Thin client computing refers to a network of machines with limited inbuilt processing power and memory, which run using a central mainframe. Traditionally, this involved working at an output device, or display monitor called a dumb terminal. These had very little computational power to do anything except display, send and receive text; they were controlled by a monolithic cabinet containing a central processing unit and memory.
A dumb terminal was unable to save things locally and the user was pretty much limited to inputting data. That was it.
Similar to the perms of 80s footballers, thin client computing was rugged and required infrequent and inexpensive maintenance. Terminals had no hard drive, fans, motherboards or inputs that could break down, so maintenance wasn’t costly.
Modern PCs in comparison, even industrial PCs, are expensive to maintain. Even if properly secured and administered, things can go wrong for a multitude of reasons including operating system vulnerabilities, constant patching, patches that break other applications and users downloading viruses. Not to mention the added cost of anti-virus and firewall licenses, office suites licenses, operating system licenses and the list goes on.

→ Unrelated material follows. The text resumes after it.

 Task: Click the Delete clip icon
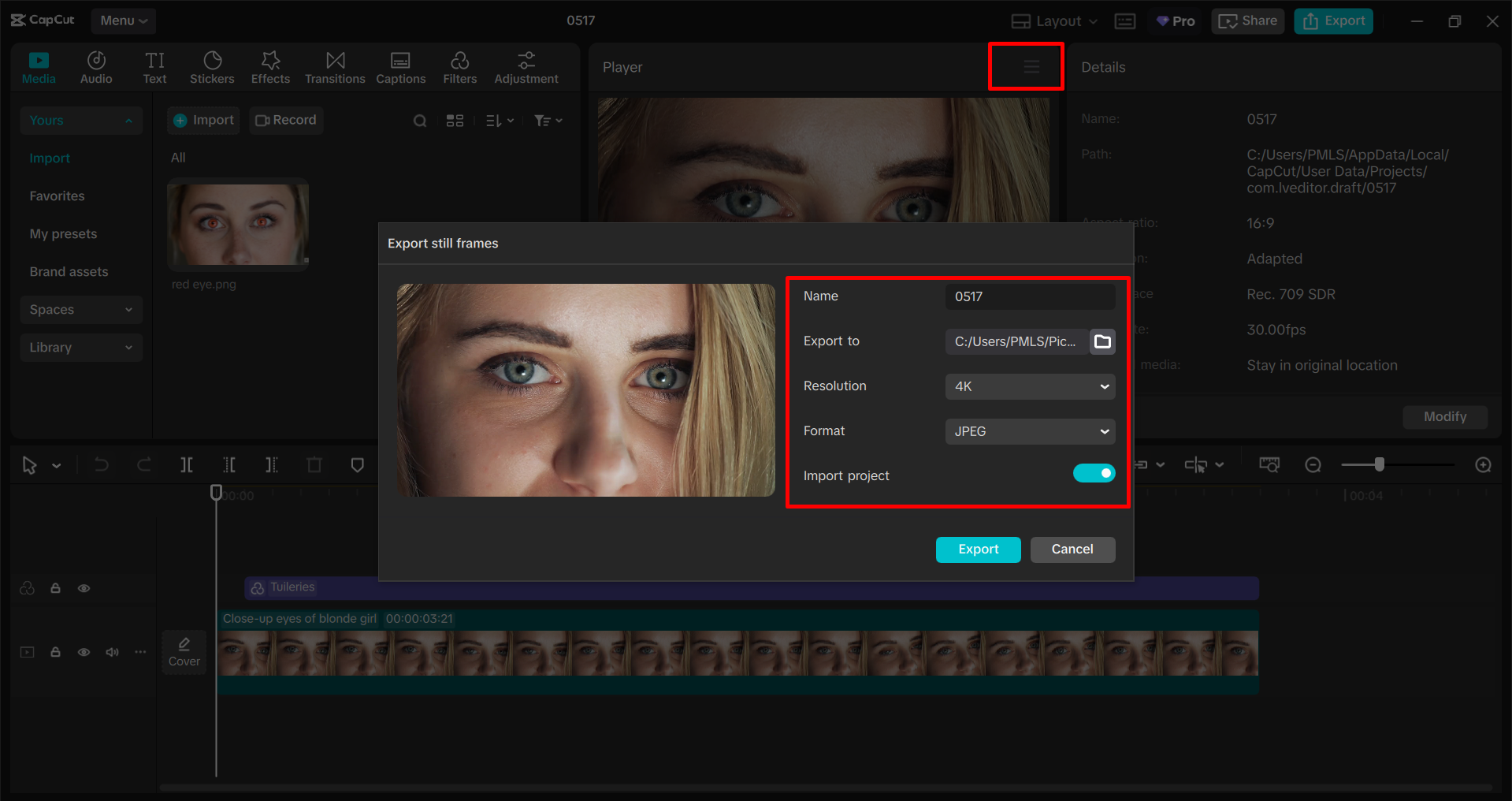(314, 464)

Throughout the 1970s and 80s, thin client computing was booming until the 90s brought with them Britpop and the rise of PC networks. These had their own processing power and the humble dumb terminal and mainframe took a backseat, with many predicting their obsolescence by the time the millennium rolled around.

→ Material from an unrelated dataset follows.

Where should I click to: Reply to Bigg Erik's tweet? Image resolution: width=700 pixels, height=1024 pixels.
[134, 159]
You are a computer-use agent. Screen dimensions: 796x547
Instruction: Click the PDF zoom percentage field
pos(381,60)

However, unbeknown to many, thin client computing never completely died out and it continued to be used behind the scenes in sectors from finance to government services – lying in wait for its next moment of glory.
Until now. Whereas in the past, thin clients were not quite able to deliver the power needed for high performance demands, improvements in thin client hardware, software, connection protocols and server technology has meant a resurgence of thin client computing in a cross section of industries.

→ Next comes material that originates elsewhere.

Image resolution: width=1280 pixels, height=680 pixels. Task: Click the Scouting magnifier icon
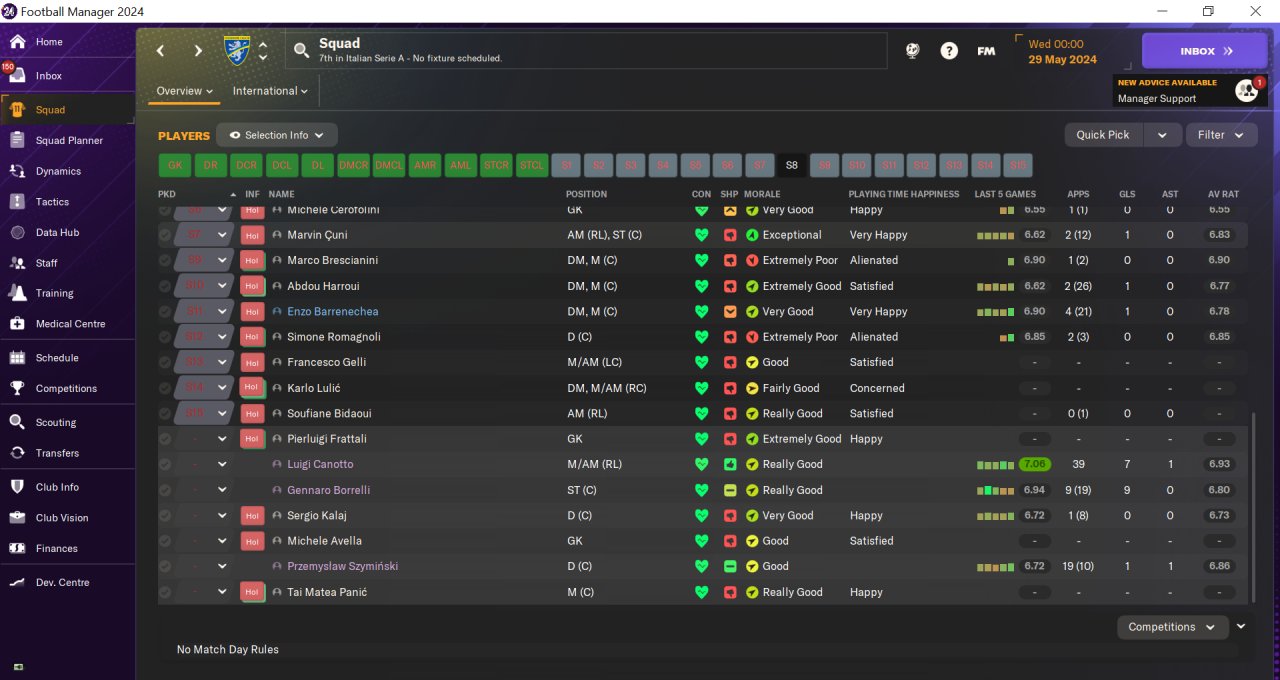[x=17, y=422]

Forget mainframes and dumb terminals, we are now starting to see high-performance cloud-based workstations that you could carry around in your pocket if you wanted.
When smartphones, tablets and thin client computers are combined with the central processing power of the cloud, they enable employees at multinational companies to send files to each other like they were hand delivered. Or work on live documents where there’s no confusion about the latest version or revision.
Security is covered too. Encrypted access to private clouds also means thin client computing can actually be safer than PCs.
Furthermore, there’s no issue of an employee connecting an infected USB to their device and taking down the entire network – because there are no USBs where we’re going. Or rather, no ports.
What this highlights is that you should never dismiss a technology just because it’s obsolete, or considered to be. The technology columnist Stewart Alsop famously stated that the last mainframe would be turned off in 1996, but they’re still going strong today and Alsop was later forced to eat his words.
Similarly, the world of industrial automation still uses many obsolete motors and inverters that meet current energy efficiency standards and can fit into your Industry 4.0 applications, if you give them a chance. Sometimes you have to go backwards to go forwards.
Come to think of it, I’ve always fancied a perm myself.